Eskilere gitmek istiyorum. Takvimlerin miladı gösterdiği zamanlara. Ne alaka demeden bir zahmet okumaya devam edin...Sonrasında baktınız ortalara doğru sarmamaya başladı boş verin gitsin... Ne de olsa altı üstü bir yazı. Kimler geldi kimler geçti şu dünyada...Hatta bugün varız yarın yokuz yazayım da daha samimi olsun.
Neyse neyse... Milad sonrasına yani one of you will betray me nam-ı diğer içinizden biri bana ihanet edecek zamanlarına gidelim. Ne kadar acıdır. Bilenler bilir o zamanlarda olan ihaneti. Onlara göre gerçekten çarmıha gerilmiştir İsa peygamber bize göre ise asılan aslında o değildir. Duruma büyük pencereden baktığımız zaman olay bu kadar basit değildir. Olay, insanların para uğruna ne kadar vahşileşebileceğini, ne kadar şeytanlaşabileceğini hatta hatta Allah'ın elçisini bile yok edebileceğini fark etmektir. Haydi bu durumu günümüze göre bir sorgulayalım.
Neden, nasıl var olduğunu hala sorguladığımız ve de kendi çabamızla 2013 yılı olduğuna inandığımız şu dünyada yeni bir din olan paranın ne kadar güçlü ve ne kadar kindar olduğunu yavaş yavaş keşfediyoruz değil mi? Hatta bir ara p harfini büyük harfle yazmak istedim ama sonra paraya karşı ateist olduğumu fark ettim dolayısıyla umursamadım gitti.
Şu dünyada ne rejimler ne liderler gördük ama hiçbiri kapitalizmi yok edemedi değil mi? Ne kadar ilginç. Çok fazla yorum ve çok fazla görüş var kapitalizm hakkında ama kısaca birkaç dünyevi ihtiyaç karşılığında ruhunu satmaktan ibaret değildir kapitalizm. Lütfen kilometrelerce yollar yapıldı, eğitim sistemi gelişti ve teknolojide ilerliyoruz diyenlerden olmayın hatta kendinizi de bu şekilde kandırmayın. Bunu diyorum çünkü sırf yarattığımız o yeşil kağıt parçası karakterimizi, düşüncelerimizi ve davranışlarımızı aşırı derecede etkiliyor ve biz sadece ''abi herkes öyle, yapacak bir şey yok ki'' demekten ileri gidemiyoruz.

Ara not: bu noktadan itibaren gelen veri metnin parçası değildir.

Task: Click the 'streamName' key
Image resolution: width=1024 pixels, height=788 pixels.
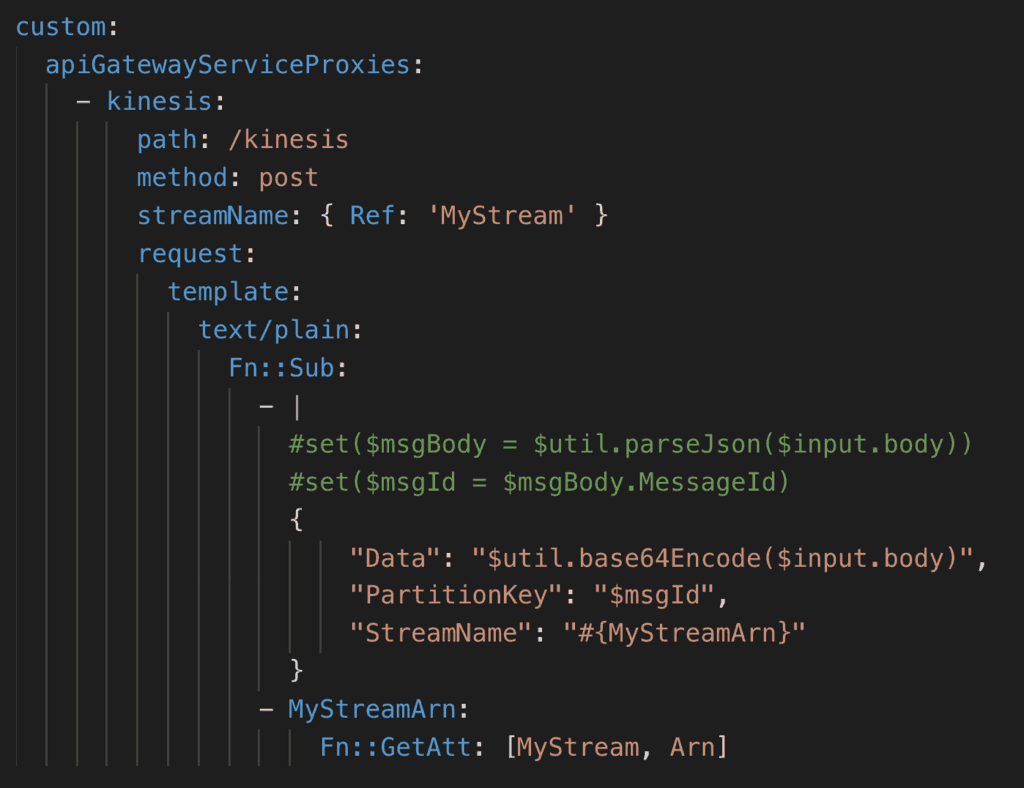Action: [212, 216]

Buradan nereye geliyorum? Bakıyoruz çevremize,devletimize ve de evrenimize. Binlerce görüş binlerce düşünce var fakat sadece birkaç tane adamın kölesi olmaktan, onların istediklerini yapmaktan başka bir şey olmuyoruz. Burada haydi isyan yapalım demiyorum ama bu durum ne kadar acı değil mi? Halbuki Hasan Tahsin gibi birini yetiştirebilen bir memlekete sahipken onca adaletsizliğe onca rüşvete ve de onca sessizliğe sırf para uğruna katlanmamız ayıp değil mi?